(Beginning of Supplied information)

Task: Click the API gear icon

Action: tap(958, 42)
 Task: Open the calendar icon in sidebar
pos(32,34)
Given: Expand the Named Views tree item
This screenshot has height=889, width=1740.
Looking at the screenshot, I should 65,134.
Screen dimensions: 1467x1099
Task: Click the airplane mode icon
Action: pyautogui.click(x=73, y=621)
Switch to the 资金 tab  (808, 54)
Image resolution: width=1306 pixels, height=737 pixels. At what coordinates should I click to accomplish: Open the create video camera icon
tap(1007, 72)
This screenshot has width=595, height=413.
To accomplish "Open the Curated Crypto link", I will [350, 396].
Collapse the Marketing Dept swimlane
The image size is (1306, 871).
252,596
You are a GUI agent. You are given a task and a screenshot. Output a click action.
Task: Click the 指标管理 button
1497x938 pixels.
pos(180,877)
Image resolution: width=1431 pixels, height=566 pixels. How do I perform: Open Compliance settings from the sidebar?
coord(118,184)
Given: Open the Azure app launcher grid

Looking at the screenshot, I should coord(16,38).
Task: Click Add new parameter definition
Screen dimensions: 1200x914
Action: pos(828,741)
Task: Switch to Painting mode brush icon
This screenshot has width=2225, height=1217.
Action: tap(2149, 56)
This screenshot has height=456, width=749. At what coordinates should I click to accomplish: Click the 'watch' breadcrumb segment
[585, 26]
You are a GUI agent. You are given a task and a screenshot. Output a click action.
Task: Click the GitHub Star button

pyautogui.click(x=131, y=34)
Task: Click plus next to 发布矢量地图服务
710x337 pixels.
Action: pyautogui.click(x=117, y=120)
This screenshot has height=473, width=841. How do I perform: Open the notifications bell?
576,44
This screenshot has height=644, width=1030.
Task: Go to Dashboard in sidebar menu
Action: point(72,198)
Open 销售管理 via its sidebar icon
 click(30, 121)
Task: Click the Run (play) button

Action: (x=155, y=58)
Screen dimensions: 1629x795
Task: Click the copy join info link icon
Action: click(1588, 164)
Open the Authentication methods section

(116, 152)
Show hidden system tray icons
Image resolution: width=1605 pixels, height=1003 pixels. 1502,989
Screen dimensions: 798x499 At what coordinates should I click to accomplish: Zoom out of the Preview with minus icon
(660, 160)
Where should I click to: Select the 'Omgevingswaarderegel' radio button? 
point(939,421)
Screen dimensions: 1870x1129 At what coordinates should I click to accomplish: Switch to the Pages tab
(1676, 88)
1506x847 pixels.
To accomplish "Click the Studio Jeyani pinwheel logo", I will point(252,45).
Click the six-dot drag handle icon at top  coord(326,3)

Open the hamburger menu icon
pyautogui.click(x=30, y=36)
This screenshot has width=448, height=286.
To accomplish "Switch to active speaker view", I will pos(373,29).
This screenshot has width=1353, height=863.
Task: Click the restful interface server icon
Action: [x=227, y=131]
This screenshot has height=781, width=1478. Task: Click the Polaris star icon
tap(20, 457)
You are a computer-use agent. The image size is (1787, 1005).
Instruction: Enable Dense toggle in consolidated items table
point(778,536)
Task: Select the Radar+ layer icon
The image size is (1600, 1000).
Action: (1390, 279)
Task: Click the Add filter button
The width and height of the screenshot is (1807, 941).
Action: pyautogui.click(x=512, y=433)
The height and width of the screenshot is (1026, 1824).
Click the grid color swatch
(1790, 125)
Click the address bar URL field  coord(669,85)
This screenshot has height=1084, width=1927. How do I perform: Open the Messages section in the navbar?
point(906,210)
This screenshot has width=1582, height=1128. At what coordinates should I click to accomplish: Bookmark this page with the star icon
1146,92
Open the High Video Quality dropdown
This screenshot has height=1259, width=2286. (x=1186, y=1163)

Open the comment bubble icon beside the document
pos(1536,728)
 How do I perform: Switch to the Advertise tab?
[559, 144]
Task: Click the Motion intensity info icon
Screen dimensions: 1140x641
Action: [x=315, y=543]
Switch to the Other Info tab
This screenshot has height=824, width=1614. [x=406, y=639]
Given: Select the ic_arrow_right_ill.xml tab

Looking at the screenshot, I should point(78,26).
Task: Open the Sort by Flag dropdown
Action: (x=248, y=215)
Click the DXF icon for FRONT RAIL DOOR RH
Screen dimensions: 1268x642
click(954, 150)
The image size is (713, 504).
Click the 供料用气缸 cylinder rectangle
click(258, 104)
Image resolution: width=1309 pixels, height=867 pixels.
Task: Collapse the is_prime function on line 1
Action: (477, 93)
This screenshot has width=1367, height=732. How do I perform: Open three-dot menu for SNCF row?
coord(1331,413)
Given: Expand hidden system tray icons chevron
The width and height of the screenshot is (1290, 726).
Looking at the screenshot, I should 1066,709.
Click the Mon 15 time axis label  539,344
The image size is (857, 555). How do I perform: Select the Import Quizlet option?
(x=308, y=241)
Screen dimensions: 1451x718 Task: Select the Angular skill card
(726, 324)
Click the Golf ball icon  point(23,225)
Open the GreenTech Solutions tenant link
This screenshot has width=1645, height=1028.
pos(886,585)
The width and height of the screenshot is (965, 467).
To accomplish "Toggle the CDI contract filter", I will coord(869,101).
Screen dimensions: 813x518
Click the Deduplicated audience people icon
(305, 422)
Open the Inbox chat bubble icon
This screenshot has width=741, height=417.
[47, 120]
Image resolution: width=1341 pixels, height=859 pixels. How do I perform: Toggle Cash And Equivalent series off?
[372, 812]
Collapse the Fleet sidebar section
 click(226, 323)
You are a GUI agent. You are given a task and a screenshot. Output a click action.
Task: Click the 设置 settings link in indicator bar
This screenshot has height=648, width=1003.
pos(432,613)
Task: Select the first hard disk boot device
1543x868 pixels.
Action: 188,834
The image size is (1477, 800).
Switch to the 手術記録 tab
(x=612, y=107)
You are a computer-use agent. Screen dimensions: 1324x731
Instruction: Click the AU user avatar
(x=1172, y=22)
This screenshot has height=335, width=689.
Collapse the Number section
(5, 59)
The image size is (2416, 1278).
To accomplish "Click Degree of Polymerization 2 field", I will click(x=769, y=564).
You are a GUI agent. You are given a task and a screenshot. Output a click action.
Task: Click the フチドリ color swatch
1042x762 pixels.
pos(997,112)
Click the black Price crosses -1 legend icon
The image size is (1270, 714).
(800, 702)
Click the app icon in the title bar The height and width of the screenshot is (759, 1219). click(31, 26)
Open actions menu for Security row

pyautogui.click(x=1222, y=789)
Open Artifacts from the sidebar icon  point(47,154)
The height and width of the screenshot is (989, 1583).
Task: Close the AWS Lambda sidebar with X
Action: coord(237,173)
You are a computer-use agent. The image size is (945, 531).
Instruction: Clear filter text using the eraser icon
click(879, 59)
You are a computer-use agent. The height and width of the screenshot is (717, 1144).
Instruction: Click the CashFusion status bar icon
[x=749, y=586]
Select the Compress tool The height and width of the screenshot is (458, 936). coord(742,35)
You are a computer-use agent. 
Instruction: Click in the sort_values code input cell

(End of Supplied information)

• Brief
Return, with no change at all, every line in the entries above from the line containing "Open the comment" through the line containing "Click the Mon".

• Solution to the problem
Open the comment bubble icon beside the document
pos(1536,728)
 How do I perform: Switch to the Advertise tab?
[559, 144]
Task: Click the Motion intensity info icon
Screen dimensions: 1140x641
Action: [x=315, y=543]
Switch to the Other Info tab
This screenshot has height=824, width=1614. [x=406, y=639]
Given: Select the ic_arrow_right_ill.xml tab

Looking at the screenshot, I should point(78,26).
Task: Open the Sort by Flag dropdown
Action: (x=248, y=215)
Click the DXF icon for FRONT RAIL DOOR RH
Screen dimensions: 1268x642
click(954, 150)
The image size is (713, 504).
Click the 供料用气缸 cylinder rectangle
click(258, 104)
Image resolution: width=1309 pixels, height=867 pixels.
Task: Collapse the is_prime function on line 1
Action: (477, 93)
This screenshot has width=1367, height=732. How do I perform: Open three-dot menu for SNCF row?
coord(1331,413)
Given: Expand hidden system tray icons chevron
The width and height of the screenshot is (1290, 726).
Looking at the screenshot, I should 1066,709.
Click the Mon 15 time axis label  539,344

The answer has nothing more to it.